I read in a Flashpoint article, as well as listened to YouTube commentators and read the PC World article, about the iframe issue in Bitwarden. I have a question about auto-filling credentials into malicious iframes. Does this issue exist only when the Auto Fill on Page Load is selected? If the Auto Fill on Page Load is not selected and you simply click on the username field, then click on the credentials suggested in the Bitwarden pop-up to Auto Fill, then if there was a malicious iframe present, your UN/PW would only Auto Fill the UN/PW fields that you have selected and not Auto Fill the malicious iframe fields?
I have read other posts on this topic in the Bitwarden community forum, but I am not sure if this specific question is answered. At least I didn’t find it. Thanks for any help from some one much more experienced and knowledgeable than myself.
You’ve happened to come across some 2-year old FUD/internet drama — which is an eternity in comparison to the pace of development at Bitwarden. The iframe kerfuffle was never a serious security threat, but regardless, Bitwarden made some code changes to mitigate user panic incited by clickbait articles and other irresponsible commentators. Since March, 2023, Bitwarden users now get a warning as shown in the thread linked below:
Thanks grb for taking the time for your thoughtful response. Just to help me understand, the original issue could only occur if the Auto Fill on Page Load was enabled? and then only websites with malicious iframes?
My slow mind needs to break the purported issue down to its simplest form.
The other question that comes up is how would reputable websites allow malicious iframe be present on their website?
Thanks again for any thoughts you or others have on this.
No, but your exposure (to this hypothetical attack vector, and to similar, more plausible attacks that do not involve iframes) would be increased if you enable “Autofill on page load” — unless you carefully tailored your URI match detection.
Well, if by “the original issue”, you mean the iframe panic — then yes, an iframe (and a malicious one, to boot) is a necessary ingredient.
However, as I tried to explain in the linked comment from 2023, the iframe “issue” is just one example of a broader class of attack strategies, which rely on harvesting autofilled credentials using hidden login fields (or in the case of the iframe method, login fields that are visible, but that are associated with a server different from the one shown in your browser’s address bar).
So an iframe is not required, and hidden-form attacks are likely much more common than iframe-based attacks.
They wouldn’t, but they could be victim to a supply-chain attack. For example, if the “reputable” website includes advertisements or trackers on their web pages, then those are typically in the form of scripts that load code from a 3rd party (i.e., the advertisement broker or the tracking service) and allow those 3rd-party scripts to inject contents into the webpage served by the “reputable” site. This could be done by displaying the external content in an iframe, but it would be much more common to allow the 3rd-party scripts to directly modify the HTML code that determines the webpage contents and functions. All of this is very common. The risk is that one of the 3rd-party services is hacked, and that the advertising/tracking scripts used by the clients of those services are replaced by malicious scripts, which could then inject invisible login forms (or malicious iframes) into the webpages that you browse on the “reputable” site.
It seems that a reputable security conscious company would carefully monitor their website to make sure that a supply-chain attach has not occurred and that no hidden login fields are associated with their site?
Is there a best practice login procedure and Bitwarden browser extension settings that will avoid these issues? I do not mind inconvenience if it provides higher security.

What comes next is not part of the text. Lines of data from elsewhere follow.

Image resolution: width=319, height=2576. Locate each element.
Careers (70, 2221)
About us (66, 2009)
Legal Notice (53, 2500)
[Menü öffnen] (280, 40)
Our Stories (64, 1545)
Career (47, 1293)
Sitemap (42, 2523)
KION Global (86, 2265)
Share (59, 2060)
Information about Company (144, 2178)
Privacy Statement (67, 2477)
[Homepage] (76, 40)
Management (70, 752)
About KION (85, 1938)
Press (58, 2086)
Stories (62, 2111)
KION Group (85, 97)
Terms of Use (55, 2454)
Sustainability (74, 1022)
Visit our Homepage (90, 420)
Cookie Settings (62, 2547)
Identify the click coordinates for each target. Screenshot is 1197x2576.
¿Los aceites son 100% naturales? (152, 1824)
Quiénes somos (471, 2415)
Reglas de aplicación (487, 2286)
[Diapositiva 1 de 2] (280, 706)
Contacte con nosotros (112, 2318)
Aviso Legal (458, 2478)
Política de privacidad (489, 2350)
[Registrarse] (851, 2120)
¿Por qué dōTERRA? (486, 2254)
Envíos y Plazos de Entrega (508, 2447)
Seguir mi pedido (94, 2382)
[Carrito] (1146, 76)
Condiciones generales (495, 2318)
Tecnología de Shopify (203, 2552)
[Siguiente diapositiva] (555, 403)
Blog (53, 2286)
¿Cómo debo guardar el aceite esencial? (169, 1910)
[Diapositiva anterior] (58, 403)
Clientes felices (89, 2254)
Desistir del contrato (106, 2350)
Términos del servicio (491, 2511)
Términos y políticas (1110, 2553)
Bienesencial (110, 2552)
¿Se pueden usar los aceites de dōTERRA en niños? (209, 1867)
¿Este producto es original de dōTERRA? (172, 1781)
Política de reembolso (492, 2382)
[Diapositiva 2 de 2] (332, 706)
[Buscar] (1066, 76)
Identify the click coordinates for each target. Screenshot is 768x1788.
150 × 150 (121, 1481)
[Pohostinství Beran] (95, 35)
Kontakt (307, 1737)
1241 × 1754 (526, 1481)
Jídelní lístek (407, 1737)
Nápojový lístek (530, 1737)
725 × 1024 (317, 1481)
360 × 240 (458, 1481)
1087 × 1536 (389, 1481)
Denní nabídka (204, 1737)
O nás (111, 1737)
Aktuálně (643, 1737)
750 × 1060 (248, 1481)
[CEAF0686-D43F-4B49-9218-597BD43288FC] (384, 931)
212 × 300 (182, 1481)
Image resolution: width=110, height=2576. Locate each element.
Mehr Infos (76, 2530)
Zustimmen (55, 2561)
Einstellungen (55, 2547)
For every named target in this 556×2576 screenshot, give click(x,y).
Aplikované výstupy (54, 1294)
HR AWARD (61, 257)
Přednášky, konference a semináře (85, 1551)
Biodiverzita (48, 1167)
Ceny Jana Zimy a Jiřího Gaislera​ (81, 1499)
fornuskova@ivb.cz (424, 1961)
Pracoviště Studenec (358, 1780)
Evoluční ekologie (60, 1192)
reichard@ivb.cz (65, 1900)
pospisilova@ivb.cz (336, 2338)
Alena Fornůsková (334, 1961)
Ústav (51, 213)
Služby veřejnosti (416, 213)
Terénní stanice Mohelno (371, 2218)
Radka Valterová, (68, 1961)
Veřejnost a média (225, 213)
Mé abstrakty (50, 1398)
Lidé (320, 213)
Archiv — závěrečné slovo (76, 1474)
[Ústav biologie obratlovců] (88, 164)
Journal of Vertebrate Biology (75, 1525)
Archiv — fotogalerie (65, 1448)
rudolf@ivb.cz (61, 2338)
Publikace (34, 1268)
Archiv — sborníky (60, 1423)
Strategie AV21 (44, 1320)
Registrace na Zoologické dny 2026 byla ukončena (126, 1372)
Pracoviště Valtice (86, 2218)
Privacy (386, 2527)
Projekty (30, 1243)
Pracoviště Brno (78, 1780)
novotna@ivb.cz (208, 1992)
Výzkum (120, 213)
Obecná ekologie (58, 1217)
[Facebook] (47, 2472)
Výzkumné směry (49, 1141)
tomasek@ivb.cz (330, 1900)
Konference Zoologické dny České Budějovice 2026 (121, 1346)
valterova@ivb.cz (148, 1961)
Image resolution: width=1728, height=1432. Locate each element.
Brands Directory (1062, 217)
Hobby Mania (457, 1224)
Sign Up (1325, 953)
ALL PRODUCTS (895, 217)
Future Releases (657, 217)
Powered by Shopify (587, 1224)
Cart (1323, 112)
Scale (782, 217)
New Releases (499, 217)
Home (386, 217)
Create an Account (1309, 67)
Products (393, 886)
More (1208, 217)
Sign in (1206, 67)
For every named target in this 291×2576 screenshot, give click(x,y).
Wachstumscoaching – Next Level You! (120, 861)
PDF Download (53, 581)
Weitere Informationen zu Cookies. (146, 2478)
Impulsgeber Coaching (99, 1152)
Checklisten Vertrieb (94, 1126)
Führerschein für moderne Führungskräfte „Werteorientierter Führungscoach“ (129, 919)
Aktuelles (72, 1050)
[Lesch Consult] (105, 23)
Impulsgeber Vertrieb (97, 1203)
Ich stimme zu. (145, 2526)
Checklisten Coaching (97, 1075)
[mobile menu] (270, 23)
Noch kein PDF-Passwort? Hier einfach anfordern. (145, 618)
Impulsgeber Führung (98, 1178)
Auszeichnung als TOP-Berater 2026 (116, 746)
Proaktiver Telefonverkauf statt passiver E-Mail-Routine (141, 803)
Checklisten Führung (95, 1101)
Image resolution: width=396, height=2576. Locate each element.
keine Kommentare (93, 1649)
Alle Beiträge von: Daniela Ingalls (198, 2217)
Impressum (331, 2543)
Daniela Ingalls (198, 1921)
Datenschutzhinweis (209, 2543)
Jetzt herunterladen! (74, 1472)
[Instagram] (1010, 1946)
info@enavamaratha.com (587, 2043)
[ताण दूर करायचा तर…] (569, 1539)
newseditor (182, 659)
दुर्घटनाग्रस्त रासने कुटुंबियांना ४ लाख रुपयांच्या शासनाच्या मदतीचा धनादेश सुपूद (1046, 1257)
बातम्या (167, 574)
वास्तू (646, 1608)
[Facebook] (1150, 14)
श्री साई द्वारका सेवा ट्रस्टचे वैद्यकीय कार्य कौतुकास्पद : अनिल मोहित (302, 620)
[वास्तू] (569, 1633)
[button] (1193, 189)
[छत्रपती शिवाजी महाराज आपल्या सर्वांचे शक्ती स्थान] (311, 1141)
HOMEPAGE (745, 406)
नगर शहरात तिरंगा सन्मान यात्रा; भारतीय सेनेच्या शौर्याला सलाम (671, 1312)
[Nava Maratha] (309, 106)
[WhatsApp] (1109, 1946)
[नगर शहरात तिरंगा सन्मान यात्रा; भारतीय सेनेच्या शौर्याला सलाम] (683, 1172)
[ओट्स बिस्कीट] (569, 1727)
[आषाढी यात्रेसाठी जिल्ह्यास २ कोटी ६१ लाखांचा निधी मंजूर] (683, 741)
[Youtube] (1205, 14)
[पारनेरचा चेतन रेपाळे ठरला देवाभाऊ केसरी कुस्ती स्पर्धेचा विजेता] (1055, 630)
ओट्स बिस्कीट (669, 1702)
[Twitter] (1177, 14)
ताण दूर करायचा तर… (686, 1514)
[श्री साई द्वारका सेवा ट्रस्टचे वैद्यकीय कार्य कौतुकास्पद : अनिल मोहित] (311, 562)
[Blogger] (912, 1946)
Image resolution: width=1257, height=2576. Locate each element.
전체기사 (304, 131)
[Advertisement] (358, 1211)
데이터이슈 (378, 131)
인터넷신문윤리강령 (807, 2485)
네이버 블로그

The risk cannot be avoided 100% (unless you are willing to inspect the source code of every login form before autofilling your credentials). However, the following steps will mitigate the risks considerably:
Control where Bitwarden autofills your credentials: Do this by setting up URI match detection rules (edit the login item, and click the icon next to the URL). The most conservative option is “Exact”, in which case the stored URL string must exactly match the URL of the website’s login form. In some cases, the last part of the URL for the login form will change every time that you open the form; in those cases, set the URI match detection method to “Starts With”, and delete the part of the URL that is not constant (usually some long random strings that appear after a ? or & character). In extreme cases, you may need to use the “Regular expression” option, but that should be avoided if possible.
Control when Bitwarden autofills your credentials: Do this by disabling “Autofill on page load”. Then, trigger autofilling manually (using a keyboard shortcut, inline menus, right-click context menus, etc.).
I have always had “Autofill on page load” disabled.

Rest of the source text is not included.